La PJJ a en effet engagé un programme de création de 20 centres éducatifs fermés d'ici 2022. 5 d'entre eux seront gérés par le secteur public et 15 par le secteur associatif. Le projet de budget reflète ce choix car, comme en 2019, il est prévu une aide à l'investissement de 2,25 millions d'euros pour le lancement de 5 nouveaux CEF en 2020.

Les centres éducatifs fermés sont critiqués car regardés par les syndicats de la PJJ comme l'antichambre de l'incarcération en raison des contraintes qu'ils font peser sur les mineurs et de leur caractère jugé excessivement disciplinaire . Saisie par la garde des sceaux, la Commission nationale consultative des droits de l'homme a formulé ces mêmes critiques dans son avis du 27 mars 2018 3 ( * ) .

Du strict point de vue budgétaire, les syndicats ont relevé que la dépense budgétaire annuelle moyenne d'un CEF telle qu'elle est présentée par le programme annuel est de « 1 555 551 euros ». Le budget de fonctionnement annuel des nouveaux CEF devrait donc s'élever à 31,11 millions une fois qu'ils auront tous été ouverts. Ces sommes, qui représentent un peu plus de 4 % du budget actuel de la PJJ, devront soit être ajoutées à son budget, soit être redéployées.

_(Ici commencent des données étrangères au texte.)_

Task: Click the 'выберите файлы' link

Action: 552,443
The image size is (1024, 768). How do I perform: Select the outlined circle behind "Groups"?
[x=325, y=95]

Les syndicats contestent cette mobilisation de crédits sur des centres dont ils remettent en cause l'efficacité, notamment en termes de récidive (ce taux serait de 70 % pour les mineurs placés en CEF ou incarcérés). Ils regrettent que ces sommes ne soient pas investies dans le secteur ouvert, par définition moins coûteux. La répartition du programme entre centres gérés par le secteur public et centres confiés au secteur associatif est par ailleurs dénoncée comme illustrant le désengagement du secteur public en faveur de structures associatives plus faciles à faire évoluer et à supprimer . Le transfert de mesures judiciaires d'investigation et d'enquête vers le secteur associatif est dénoncé comme illustrant cette même tendance.

Votre rapporteure estime que le budget pour 2020 de la PJJ marque un engagement nécessaire de l'Etat dans cette activité essentielle qu'est la protection judiciaire de la jeunesse. La création de 70 nouveaux postes d'éducateurs est une mesure qui peut être saluée par tous.

De nombreux éléments appellent toutefois à la vigilance. Tout d'abord, l'échéance d'octobre 2020 pour la mise en oeuvre de la réforme de l'ordonnance de 1945 paraît ambitieuse et risque dans un premier temps d'être facteur de désorganisation des services . Surtout, l'importance accordée aux centres éducatifs fermés comme structures et au secteur associatif habilité comme opérateur ne doit pas aboutir à détourner la PJJ de sa vocation première, qui est l'éducation et l'insertion des jeunes en danger en s'appuyant sur les compétences des éducateurs spécialisés et en milieu ouvert .


* 3 Avis sur la privation de liberté des mineurs, CNCDH 27 mars 2018.